Posted - 07/05/2008 :  21:04:09  Show Profile Send Alan the Geordie a Private Message
Lets couple our wagon to this train;

1. Courts grant judicial review of Government's broken referendum promise



Businessman Stuart Wheeler has won the first stage of his campaign to sue Gordon Brown over his attempt to break his promise to hold a referendum on the EU Constitution.



At the High Court last Friday the Hon. Mr Justice Owen ruled that Stuart Wheeler had an "arguable" case and granted him a judicial review. Wheeler's barrister, Rabinder Singh QC, argued that the Government had promised a referendum on the EU Constitution and that his client therefore had a "legitimate expectation" that he should be able to vote in one on the Lisbon Treaty - which is virtually identical.



Reflecting on the Government's claim that the Lisbon Treaty is completely different to the rejected EU Constitution, the Hon. Mr Justice Owen noted that "it is plainly arguable that there is no material difference between their provisions". He said: "The obligation to hold the promised referendum cannot be avoided simply by the fact that it now bears a different name."



The judicial review will take place on 9 and 10 June. If the courts were to rule against the Prime Minister and the Foreign Secretary, they could instruct the Government to put a new bill before Parliament which provides for a referendum.



How you can help



Stuart Wheeler's case is very expensive. So far £160,000 has been raised from 150 donors.
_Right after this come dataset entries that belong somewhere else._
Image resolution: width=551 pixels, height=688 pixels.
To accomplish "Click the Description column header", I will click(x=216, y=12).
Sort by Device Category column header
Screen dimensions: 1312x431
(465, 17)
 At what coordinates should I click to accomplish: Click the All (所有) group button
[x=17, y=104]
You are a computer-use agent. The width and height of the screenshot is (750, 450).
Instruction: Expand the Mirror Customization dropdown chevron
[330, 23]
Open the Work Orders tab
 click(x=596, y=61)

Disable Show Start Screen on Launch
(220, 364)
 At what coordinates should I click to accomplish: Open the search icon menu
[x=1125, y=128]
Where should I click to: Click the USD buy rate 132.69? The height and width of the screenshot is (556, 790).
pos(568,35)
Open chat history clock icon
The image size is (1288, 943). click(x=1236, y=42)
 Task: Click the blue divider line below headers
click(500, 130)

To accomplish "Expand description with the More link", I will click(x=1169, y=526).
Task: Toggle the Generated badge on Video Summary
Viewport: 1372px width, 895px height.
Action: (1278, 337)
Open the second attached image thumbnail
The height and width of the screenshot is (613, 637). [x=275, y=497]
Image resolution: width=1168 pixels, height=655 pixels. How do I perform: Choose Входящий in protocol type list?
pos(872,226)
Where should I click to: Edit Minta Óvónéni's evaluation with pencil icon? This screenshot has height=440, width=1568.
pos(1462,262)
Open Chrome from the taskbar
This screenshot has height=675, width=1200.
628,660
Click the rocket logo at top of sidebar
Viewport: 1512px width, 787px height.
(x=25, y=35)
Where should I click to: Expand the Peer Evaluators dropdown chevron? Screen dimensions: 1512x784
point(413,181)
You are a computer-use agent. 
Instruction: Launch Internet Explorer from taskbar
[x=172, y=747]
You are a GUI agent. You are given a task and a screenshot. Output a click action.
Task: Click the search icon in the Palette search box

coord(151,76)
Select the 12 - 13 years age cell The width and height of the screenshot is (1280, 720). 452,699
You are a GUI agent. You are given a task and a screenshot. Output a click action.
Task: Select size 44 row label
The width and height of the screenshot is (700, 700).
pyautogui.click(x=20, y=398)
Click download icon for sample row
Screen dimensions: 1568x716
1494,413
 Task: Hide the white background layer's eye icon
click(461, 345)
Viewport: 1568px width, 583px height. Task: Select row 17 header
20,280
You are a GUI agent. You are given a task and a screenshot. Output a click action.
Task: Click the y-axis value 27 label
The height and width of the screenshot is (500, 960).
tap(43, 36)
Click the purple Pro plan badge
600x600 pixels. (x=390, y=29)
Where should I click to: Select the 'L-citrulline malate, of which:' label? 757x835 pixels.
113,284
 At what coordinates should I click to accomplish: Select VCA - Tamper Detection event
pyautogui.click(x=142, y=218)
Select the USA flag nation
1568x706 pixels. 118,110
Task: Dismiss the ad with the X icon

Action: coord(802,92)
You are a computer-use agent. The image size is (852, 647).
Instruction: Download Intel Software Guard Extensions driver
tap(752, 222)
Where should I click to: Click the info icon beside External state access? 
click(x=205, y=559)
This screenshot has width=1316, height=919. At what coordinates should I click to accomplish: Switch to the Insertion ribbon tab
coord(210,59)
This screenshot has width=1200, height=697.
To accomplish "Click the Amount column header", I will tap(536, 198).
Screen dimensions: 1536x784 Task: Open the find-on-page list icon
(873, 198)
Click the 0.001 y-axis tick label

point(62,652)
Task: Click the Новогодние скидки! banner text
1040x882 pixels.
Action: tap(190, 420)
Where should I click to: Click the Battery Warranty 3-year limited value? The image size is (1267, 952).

If you would like to help please visit his website: You must be logged in to see this link.



2. Lib Dem Lords attempt to scupper referendum hopes



Since March, when the majority of MPs in the House of Commons voted against holding a national referendum on the revised EU Constitution, the I Want a Referendum campaign team has been busy lobbying Peers in the House of Lords, who are now debating the Treaty.



The Lords are due to vote on the referendum issue on 11 June and the Irish referendum is expected to take place on 12 June. With Stuart Wheeler's judicial review taking place on 9 and 10 June, that week will mark the climax of our campaign - and will almost certainly decide whether the Lisbon Treaty will be ratified or not.



The issue is likely to take on much greater prominence in the media than it has in the last month. As the Telegraph noted on Saturday: "Opponents of a referendum have so far tried to cling to the shadows. Now the light will be shone on them, in particular on the Lib Dem peers, who have nauseatingly broken their words to oppose the referendum."



If we are to win a referendum amendment in the Lords, the key factor will be how the Liberal Democrats choose to vote. If the Conservatives combined with a significant number of crossbench peers to vote in favour of a referendum, and the Lib Dems stuck to the line they took in the Commons and abstained, there is every chance that the Lords would vote in favour of a referendum.



However, unfortunately, it has emerged that the Lib Dems in the House of Lords are set to change the party position on a referendum for a third time by voting with the Government against a referendum.



Lord McNally, Lib Dem leader in the Lords has said, "We will not abstain on a referendum amendment in the Lords. The arithmetic in the Commons is different from the Lords... We will vote with the Government against a referendum on the treaty." (PA, 1 April)



He also said that he would not even put down an amendment calling for a referendum on the UK's continued membership of the EU, which Lib Dem leader Nick Clegg has repeatedly claimed is his party's priority.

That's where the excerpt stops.